Strikes me that there strategic issues that the current "plan" (which looks more like a funding plan that a real strategic plan) does not address...such as, do we want H/S trains that can operate on normal railroads, as the French do, or do we want totally dedicated rights-of-way all they way? Do we want a single interoperational technology nationwide, or do we want experiments with multiple technologies (Maglev, etc) in different locations? What changes to existing signaling/train control regulations should be made? What we have now from the Obama admninistration seems like a combination of hype and political maneuvering, without much serious long-term thought.

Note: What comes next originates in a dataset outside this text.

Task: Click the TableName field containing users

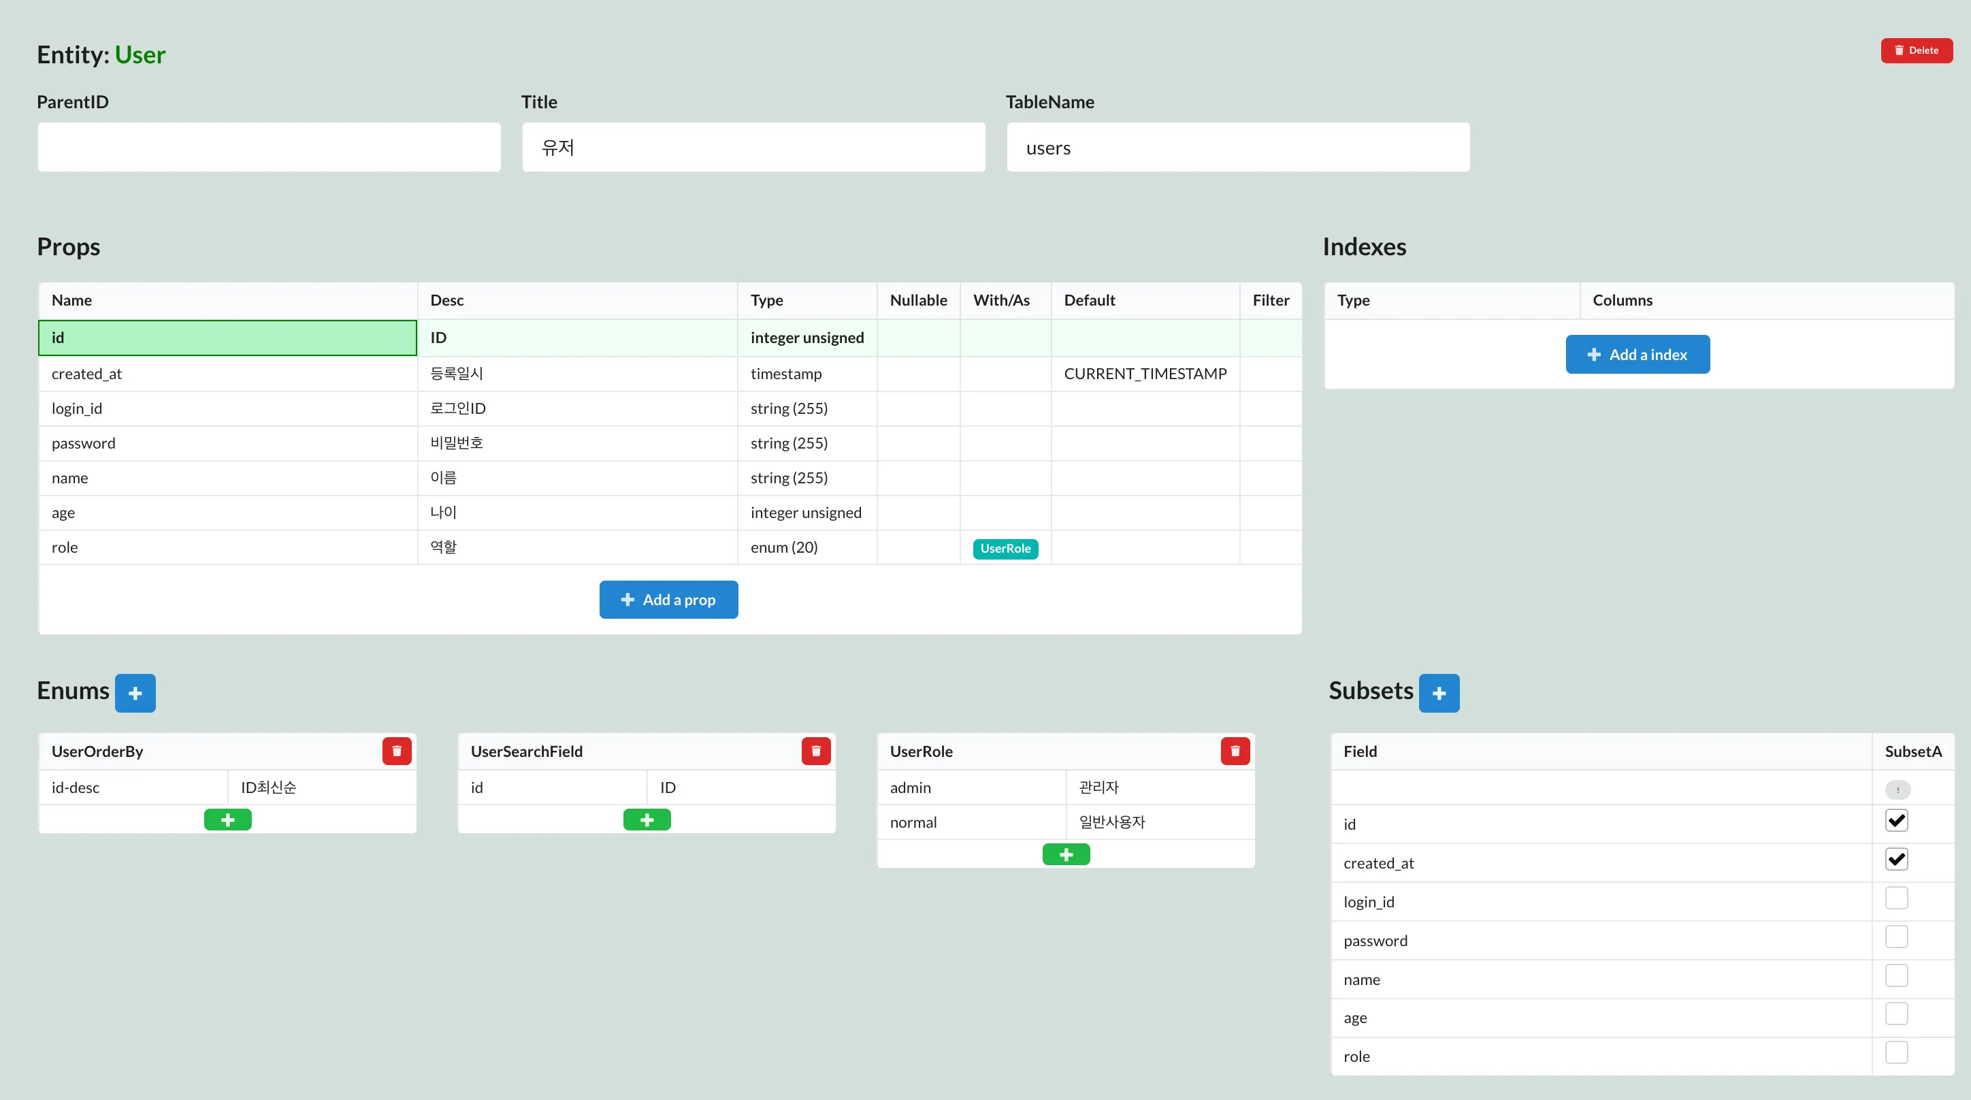Action: click(1237, 147)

The freight railroads and the Federal Railroad Administration continue to work on the rules for passenger train access.
The liability issue is real. Conrail put a couple of Geeps in front of the Colonial at Gunpow interlocking in January 1987 with deadly results.
I'd like to see the development of Passenger Rail include some of the longer term problems you raise. For now, faster passenger trains sharing junctions with freight trains with the traffic separated in the open country is possible. To some extent, what the old New York Central did in the Empire Corridor, with two tracks for The Great Steel Fleet and two freight tracks, is a precedent.
Burlington (BNSF) keeps the intermodal trains separated from the coal trains where practicable already (the coal is on former Burlington lines and the stacks on the Santa Fe). Union Pacific's reluctance to host passenger trains might be a consequence of their policy of mixing the coal and the stacks on the same lines (so we get a lot of early morning one-direction running through DeKalb with the stacks overtaking the coal on Creston hill) -- there's just no capacity for passenger trains or more stacks at the moment.
I also fear that hero projects to put in electric fifth-generation Electroliners without market preparation will fail for cost overruns and ridership deficiencies. In the interim, there is potential for the Passenger Rail authorities (not necessarily Amtrak) to work with the freight railroads to provide additional capacity for intermodal and autorack trains running at 70 to 90 mph, and diesel passenger trains at 90 to 110 or 125. Think Great Western Main Line in England, not France. The French speeded up conventional electric trains starting in the early 1960s to build the traffic base for the third-generation Electroliners on dedicated tracks outside city limits that came twenty to thirty years later.